Unfortunately, this was not the case. The black shapes continued to advance, drawing their swords. Libby gulped, desperately wishing she and April were armed. Fists certainly would not suffice in this case. Libby had taken self-defense in gym, but she somehow thought that the "rules" were different if the other had a weapon and she didn't. In other words, we're screwed unless April or I somehow twist a sword away from them.. Best we can do is stab them back with our fading strength.
April was hardly less petrified than her blonde counterpart, and her small fists were trembling. She yearned to go in for a punch, but felt as if an invisible force were rooting her to the spot where she should. Her knees felt like jelly, and her legs trembled as she struggled to remain upright. On a sudden impulse, she seized a hold of Libby's right wrist, gripping for dear life. Her friend's fingers curled in response, gripping her back around the dully-spiked bracelet on April's own wrist, making small indentations in her palms.
Merry and Pippin, the two youngest hobbits in the group, the youngest beside herself and April, launched themselves flat on the ground. For a fleeting second, Libby was tempted to follow suit, before common sense informed her that that action would be to no avail. Instead, the two were forced to helplessly witness the attack, still clutching each others' wrists in death grips. Sam shrank to the side of the hobbit Frodo, who was visibly shivering as if suddenly finding himself thrust into a cold climate without a coat. Suddenly, shockingly, Frodo seemed to disappear into thin air. April was still watching Merry and Pippin, feeling pity for the two Halflings while feeling as if she would fall to pieces from dread, but Libby was staring at the empty space which Frodo had been standing just a moment before, flabbergasted. She had just enough composure remaining for her jaw to drop in a gape at the discombobulating spectacle.
The five towering figures, which appeared to be empty cloaks, immediately headed for the vacant space. Sam suddenly tumbled to the turf, either from being knocked aside or his knees buckling, as one of the fell creatures passed him by. April blinked to see if her eyes were in working order, wondering why it had left Sam in peace in lieu of ending the hobbit's life on Middle-Earth that very instant. Was her illness jumbling her mind again? She did not notice Libby fall forward onto her knees as they gave way, no longer able to support her weight.
After hearing what sounded like a high-pitched shriek of death, which Libby thought was imprisoned in her own head, a hallucination of the panic, Strider had leapt forward, a flaming torch in both his hands, lighting the cloaks of the deadly figures aflame. Libby's mouth was still agape, her expression shocked. It was April's voice that brought her back to the present, rousing her from her trance.
"Are. are y-you okay?" April stammered, looking dreadfully shaken, her Asian complexion sallow with fear.

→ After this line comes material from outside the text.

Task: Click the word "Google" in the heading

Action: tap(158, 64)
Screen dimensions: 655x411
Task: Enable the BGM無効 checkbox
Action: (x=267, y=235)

She pulled Libby to her feet- to her surprise, Libby realized that her knees had given way on her and she hadn't even felt the lurch of discomfort as her overused joints struck the ground. The tremulous tenderness returned in full measure to the shins, shooting down from her knees, slightly exacerbated from hitting the stone, as April had helped her stand back up. Merry, Sam, and Pippin had also extracted themselves from the ground, and Pippin started pacing around, perhaps hoping he could rid himself of the horror of what had just occurred merely by walking it off.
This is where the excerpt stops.